IL PRIMO CAPITOLO DELLA SAGA DEL MAGHETTO

Parlare di “Harry Potter e la pietra filosofale” film da fan del libro non è semplice. Chi ha amato il cartaceo ha avuto qualche difficoltà ad accettare la riproduzione video, come spesso accade, ma il regista Chris Columbus è riuscito nel suo intento dato il successo che il film ebbe alla sua uscita nel lontano 2001. Incassi stellari in tutto il mondo, film più visto dell’anno solo negli Stati Uniti, e tre candidature all’Oscar per i costumi, colonna sonora e scenografia, peccato che quell’anno la competizione era dura con “Moulin Rouge” e “Il Signore degli anelli”.

La storia è a tutti gli effetti la presentazione di Harry Potter, che da ragazzino di dieci anni della periferia inglese, rimasto orfano e che vive con gli odiosi zii scopre di non essere un nerd qualunque ma di essere speciale. Harry ha dei poteri magici e neonato è scampato all’uccisione di un terribile mago che seminava terrore dieci anni prima, la notizia gli aprirà le porte per un mondo parallelo fatto di magia, regole e misteri che gli cambierà radicalmente la vita.

Nel film, come nel libro, sono presentati tutti i personaggi che aiuteranno a far comprendere il mondo magico di cui Harry si troverà a far parte. La bellezza del film è quella che poi è alla base del romanzo, le trovate fantasiose legate alle magie, alle pozioni e alle situazioni che se in parte si basano alle classiche strutture della fiaba, allo stesso tempo sono aggiornate e si adattano alla modernità del periodo in cui è ambientata la storia. Basti pensare alla classica scopa volante Firebolt, venerata per la sua velocità dai ragazzi come se fosse un motorino o una bicicletta da chiedere ai genitori per Natale.

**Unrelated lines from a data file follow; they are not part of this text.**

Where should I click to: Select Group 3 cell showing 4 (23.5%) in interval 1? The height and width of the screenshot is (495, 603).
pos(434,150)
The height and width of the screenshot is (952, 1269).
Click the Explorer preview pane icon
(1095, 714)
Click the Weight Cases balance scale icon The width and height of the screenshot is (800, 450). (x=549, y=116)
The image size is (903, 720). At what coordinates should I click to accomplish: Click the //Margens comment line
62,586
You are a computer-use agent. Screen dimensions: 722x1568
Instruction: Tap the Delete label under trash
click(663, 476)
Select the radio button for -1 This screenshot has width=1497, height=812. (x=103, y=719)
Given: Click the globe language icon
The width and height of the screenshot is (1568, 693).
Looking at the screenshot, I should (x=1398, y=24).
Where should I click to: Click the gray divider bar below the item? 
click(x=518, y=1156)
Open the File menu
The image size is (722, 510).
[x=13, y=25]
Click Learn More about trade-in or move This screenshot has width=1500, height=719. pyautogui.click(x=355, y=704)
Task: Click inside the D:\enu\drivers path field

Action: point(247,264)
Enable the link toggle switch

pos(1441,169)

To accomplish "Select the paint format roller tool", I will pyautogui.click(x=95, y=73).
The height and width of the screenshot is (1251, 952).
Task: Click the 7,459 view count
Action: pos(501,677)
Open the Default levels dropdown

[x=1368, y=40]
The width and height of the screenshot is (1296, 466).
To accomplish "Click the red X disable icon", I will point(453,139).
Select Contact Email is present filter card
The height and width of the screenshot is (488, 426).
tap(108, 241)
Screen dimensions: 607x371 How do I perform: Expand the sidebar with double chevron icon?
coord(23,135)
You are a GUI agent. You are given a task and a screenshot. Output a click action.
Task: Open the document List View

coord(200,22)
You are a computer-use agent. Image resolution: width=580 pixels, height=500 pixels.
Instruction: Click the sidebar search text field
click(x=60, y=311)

Altro elemento affascinante è la scuola di magia e stregoneria di Hogwarts, dove Harry è ammesso grazie alle numerose lettere del direttore Albus Silente, e sarà proprio grazie a questo che scoprirà di non appartenere al mondo babbano e senza magia degli zii. Il primo capitolo del maghetto dalla cicatrice sulla fronte quando è uscito aveva una grande responsabilità, colmare le aspettative dei milioni di lettori in tutto il mondo e di tutte le età, all’epoca ci riuscì tanto da far attendere con trepidazione il capitolo successivo anno dopo anno, per vedere se il campo da Quidditch era stato realizzato come lo avevamo creato nella nostra mente leggendo, per vedere se gli effetti speciali delle magie sarebbero stati spettacolari come li avevamo immaginati o semplicemente perché non era stato letto il libro per pigrizia e ora non vedevamo l’ora di sapere le prossime avventure di Harry, Hermione, Ron e tutti gli altri amati e odiati personaggi che li circondano.